A Florida court refused to decertify a class of entities who received unsolicited faxes on their stand-alone fax machine purportedly from MasterCard. Scoma Chiropractic, P.A., et al. v. Dental Equities, LLC, et al. The Defendants had argued that a court would have to determine whether the company received a fax online or on a physical machine and that should prevent certification. The court disagreed and held MasterCard had made these arguments already.
Comment: MasterCard allegedly sent more than one million fax advertisements pursuant to a COBRA-ending contract with a company intending to create a credit card that would cater to doctors. This case could involve more than $175 million in statutory damages.
The Florida House and Senate are considering bills which would revise Florida’s “mini” TCPA bill, for example (HB 1095, SB 1564).
Comment: When the “mini” TCPA passed last year, it caused a small wave of litigation based on the uncertain definition of “automated system” and the law. Hopefully, the legislature will clarify the meaning of that term to avoid unnecessary litigation.
A Florida court has ruled that the government debt-exemption to the TCPA protected Florida Department of Education which attempted to collect student loans from the Plaintiff. Dressler v. Florida Dept. of Education.

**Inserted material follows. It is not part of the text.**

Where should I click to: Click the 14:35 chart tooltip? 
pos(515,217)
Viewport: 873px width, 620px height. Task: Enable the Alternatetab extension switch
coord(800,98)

Because the exemption was in place at the time of the calls and had not been struck down by the Supreme Court yet, the judge ruled the Florida Department of Education had no TCPA liability.
The Massachusetts Senate is considering a bill (SB 2687) which would create the Massachusetts Information Privacy and Security Act. It would require registration for entities which sell information of more than 10,000 individuals and do not have a direct relationship with those individuals.
A judge has refused to dismiss a TCPA text message case brought against a debt relief company. Visco v. Creditors Relief, LLC. The judge first noted that a text message is a call as the term is used in the TCPA. The judge ruled that the allegation of ATDS use was sufficient for the case to continue and did not require “specific details” regarding the system at the pleading stage. In the complaint, Plaintiff alleged he heard a “pause” prior to hearing a live voice.
Comment: The “pause” argument implies that the calls were made without human intervention, but this is the wrong test for determining an ATDS after the Supreme Court’s decision in Facebook v. Duguid. The Supreme Court ruled that an ATDS must use a “random or sequential number generator” to create or store telephone numbers and that the human intervention test was no longer valid.
A bill has been proposed in the Oregon House (HB 4017) to require registration of data brokers. Any entity that collects, sells, or licenses personal data of another person will be required to register although financial institutions, consumer reporting institutions, and entities with an actual relationship with the consumer are exempt. The bill could become effective immediately if a provision in the draft is adopted declaring the law is needed and there is a state of emergency.
A court has dismissed a TCPA class action based on a fax which offered a free book to a chiropractor. The court ruled that the free book was not an “unsolicited advertisement” as defined in the TCPA and not subject to the TCPA’s fax ban. Carlton & Harris Chiropractic, Inc. v. PDR Network, LLC.
Comment: The court noted that the offer was for a free book, and “alleging an underlying and distant commercial purpose does not change that.” Plaintiff’s attorneys Anderson + Wanca have filed hundreds of fax cases but this case may hinder this legal argument.